<<<<

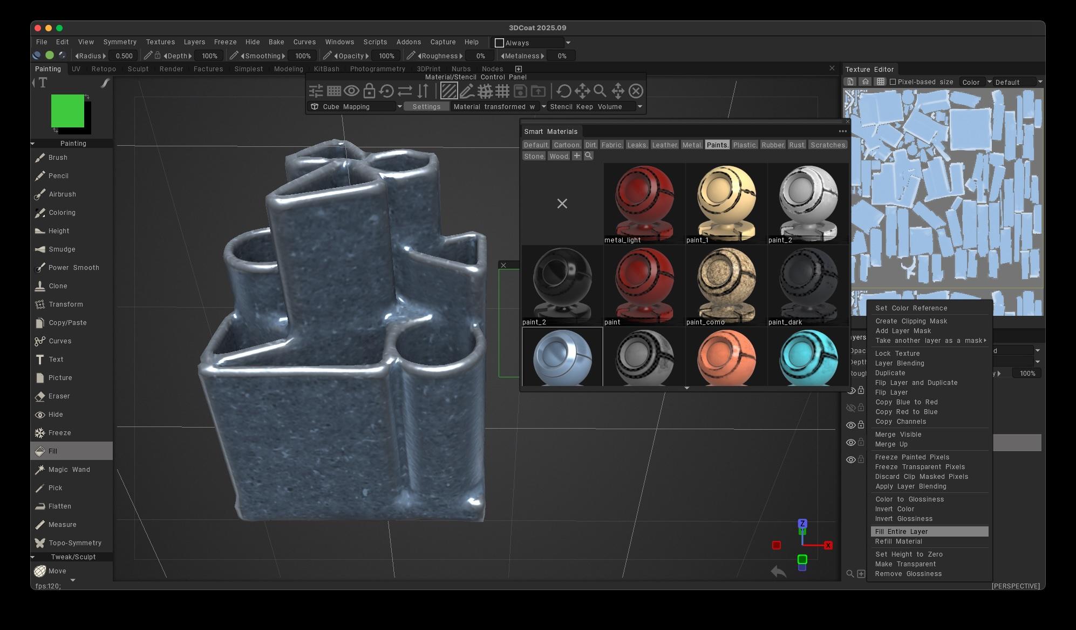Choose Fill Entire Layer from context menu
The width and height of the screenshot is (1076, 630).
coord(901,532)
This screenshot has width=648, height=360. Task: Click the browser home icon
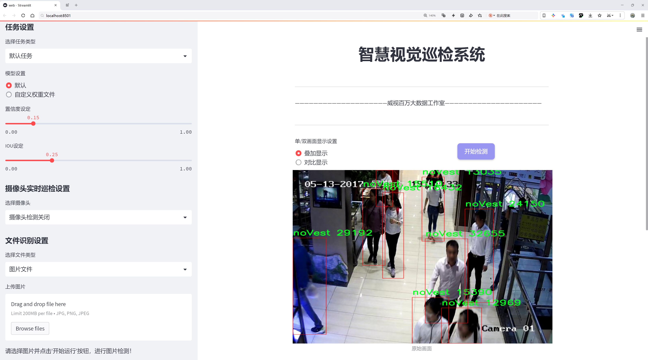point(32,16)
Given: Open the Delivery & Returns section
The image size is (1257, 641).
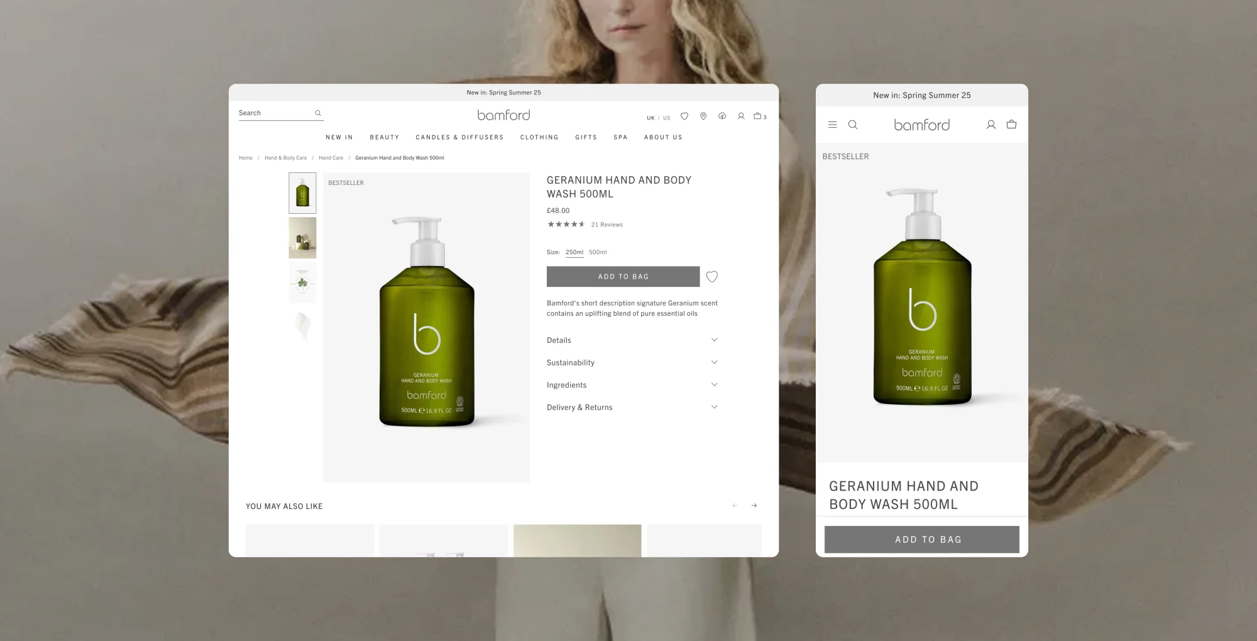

>>>>

WORK TASK: Please output the lines of the records above from the one with "This screenshot has" through the last, exactly as they appear and with both ends included; skip any pictures and add nothing.

RESULT OF THIS TASK:
This screenshot has width=648, height=360. Task: Click the browser home icon
point(32,16)
Given: Open the Delivery & Returns section
The image size is (1257, 641).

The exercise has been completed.